STATED TASK 1: In the InstCombine thread, translate this sentence into Spanish: "It seems to me that the question to ask is what would be the best state of the code, assuming that the typeless pointers work had already been done."
STATED TASK 2: According to the InstCombine thread, which proposal does James Y Knight suggest is more compatible with the typeless pointer work?
STATED TASK 3: Reproduce a passage of the InstCombine thread word for word, starting with "2016-Mar-22 22:58 UTC" and going on through "I am mistaken.".

James Y Knight via llvm-dev

2016-Mar-22 22:58 UTC

head link

[llvm-dev] RFC: A change in InstCombine canonical form

On Tue, Mar 22, 2016 at 5:44 PM, Ehsan Amiri via llvm-dev <
llvm-dev at lists.llvm.org> wrote:
> Thanks.
>
> *Phillip, *As Hal said I do not think (1) is a very large item. Please
> let me know if I am mistaken.
>
> *David *I think (1) is more inline with typeless pointer work than (2).
> Contributing to typeless pointer work will be great, but given its unknown
> time frame we cannot stop fixing existing problems. Of course, we should
> follow an approach consistent with the long-term solution.
>
It seems to me that the question to ask is what would be the best state of
the code, assuming that the typeless pointers work had already been done.
Is it the current canonical form? Or the newly proposed one?

I think it'd be the current one? If so, I'd suggest that proposal #2 is
more compatible with the typeless pointer work. That is because (if done
properly), code which knows how to look through pointer bitcast nodes is
something which will be much more easily deletable once pointer bitcast
nodes cease to exist, than to change the canonicalization of memcpy back
and remove any backend code which was added only to compensate for that
change.
-------------- next part --------------
An HTML attachment was scrubbed...
URL:
<http://lists.llvm.org/pipermail/llvm-dev/attachments/20160322/9e6d4adb/attachment.html>

Mehdi Amini via llvm-dev

2016-Mar-22 23:33 UTC

head link

[llvm-dev] RFC: A change in InstCombine canonical form

> On Mar 22, 2016, at 4:15 PM, Ehsan Amiri via llvm-dev <llvm-dev at
lists.llvm.org> wrote:
> 
> James,
> 
> I think (1) reduces the number of "do-not-see-through-bitcast"
bugs that we need to uncover and fix between now and the time that typeless
pointer is available. That means it is likely that we have multiple such fixes
in the code and then we have to remove each one of them. (And means each one of
those has to be done properly to be easily remove-able).
> 
> Changing canonicaliztion of memcpy, will be removing a couple of lines of
code. I am not sure about the size of backend changes to optimize load-store
patterns. But I expect it to be small.
Are you saying that the canonicalization you want to change is temporary till we
get the typeless pointers?

-- 
Mehdi


> 
> 
> On Tue, Mar 22, 2016 at 6:58 PM, James Y Knight <jyknight at google.com
<mailto:jyknight at google.com>> wrote:
> 
> 
> On Tue, Mar 22, 2016 at 5:44 PM, Ehsan Amiri via llvm-dev <llvm-dev at
lists.llvm.org <mailto:llvm-dev at lists.llvm.org>> wrote:
> Thanks.

DATA PROVIDED:
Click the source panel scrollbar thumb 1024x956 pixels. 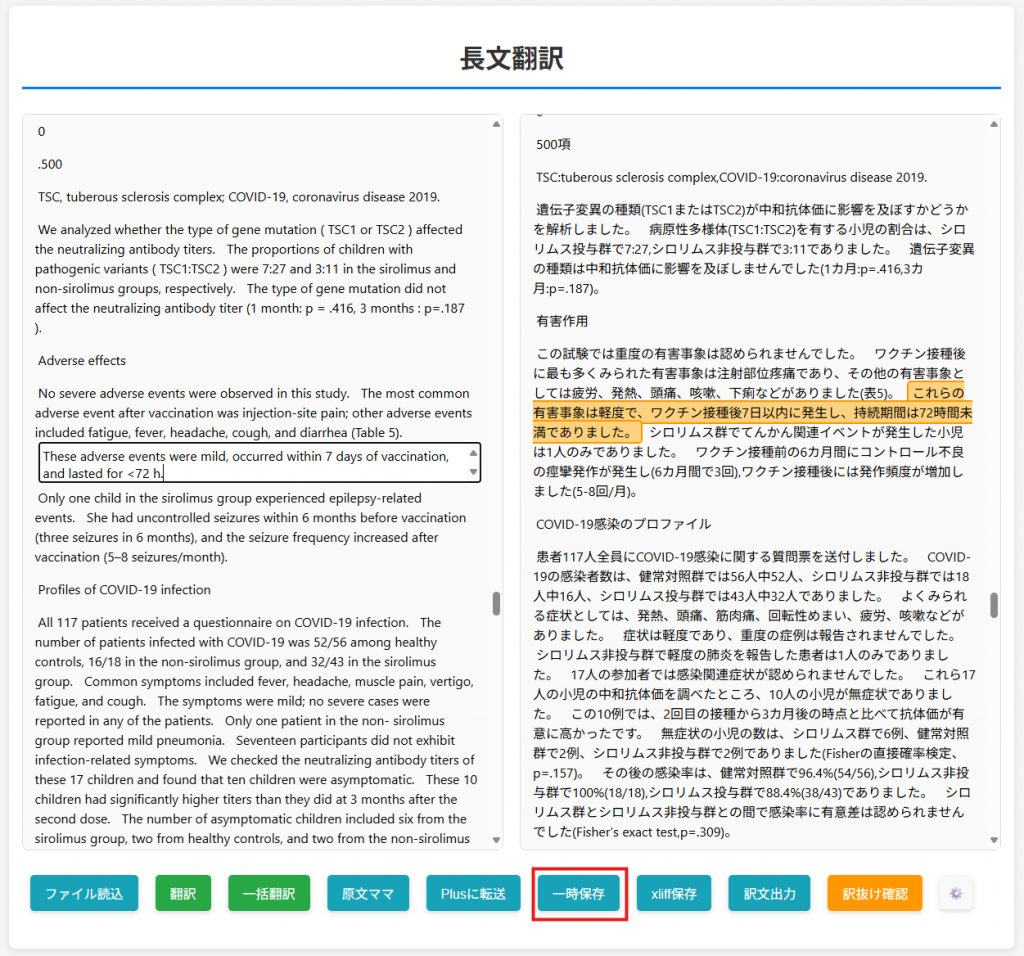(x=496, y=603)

--

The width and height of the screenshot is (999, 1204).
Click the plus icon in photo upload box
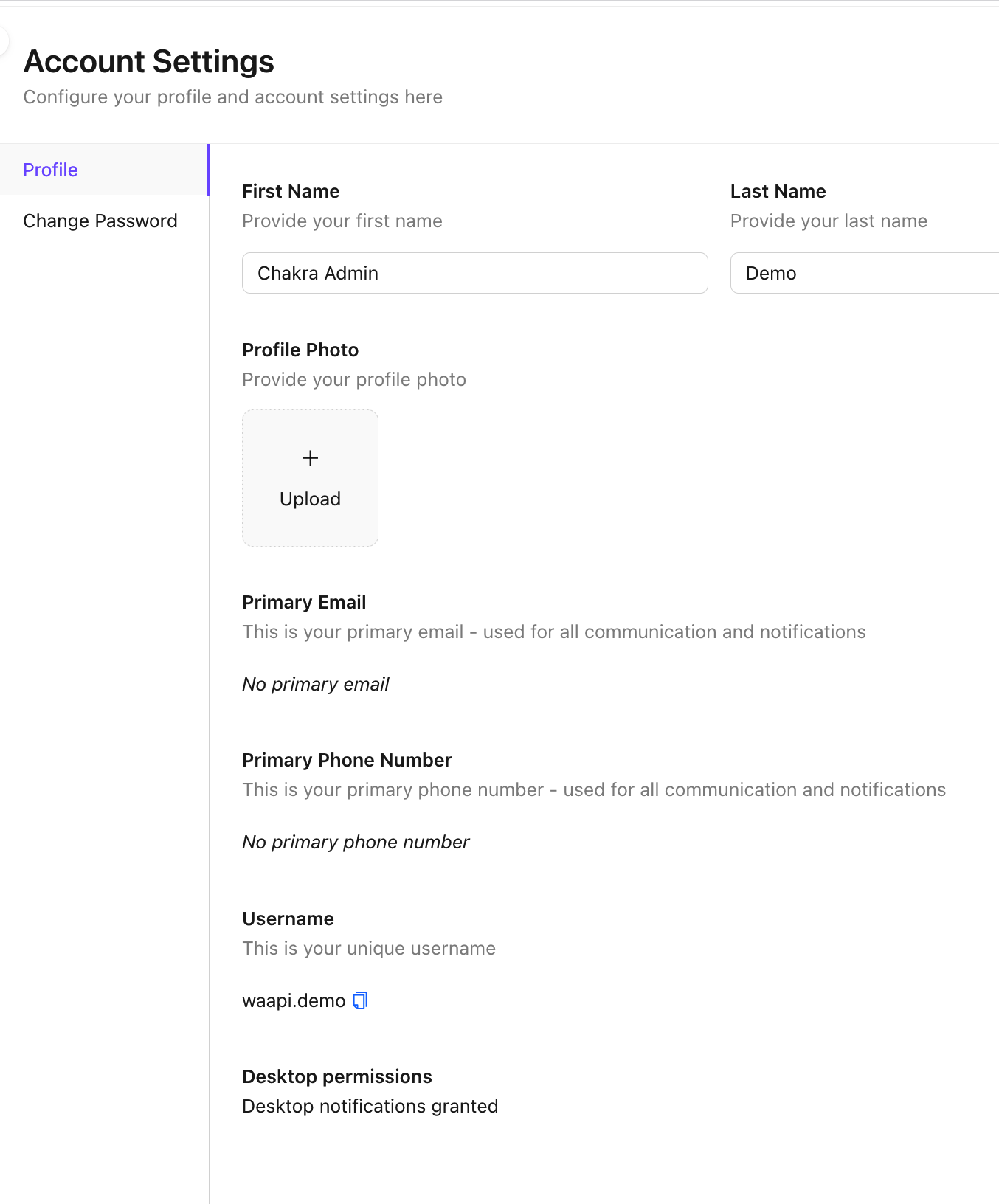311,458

OUTPUT 1: Me parece que la pregunta que hay que hacerse es cuál sería el mejor estado del código, suponiendo que el trabajo de los punteros sin tipo ya se hubiera hecho.

OUTPUT 2: Proposal #2.

OUTPUT 3:
2016-Mar-22 22:58 UTC

head link

[llvm-dev] RFC: A change in InstCombine canonical form

On Tue, Mar 22, 2016 at 5:44 PM, Ehsan Amiri via llvm-dev <
llvm-dev at lists.llvm.org> wrote:
> Thanks.
>
> *Phillip, *As Hal said I do not think (1) is a very large item. Please
> let me know if I am mistaken.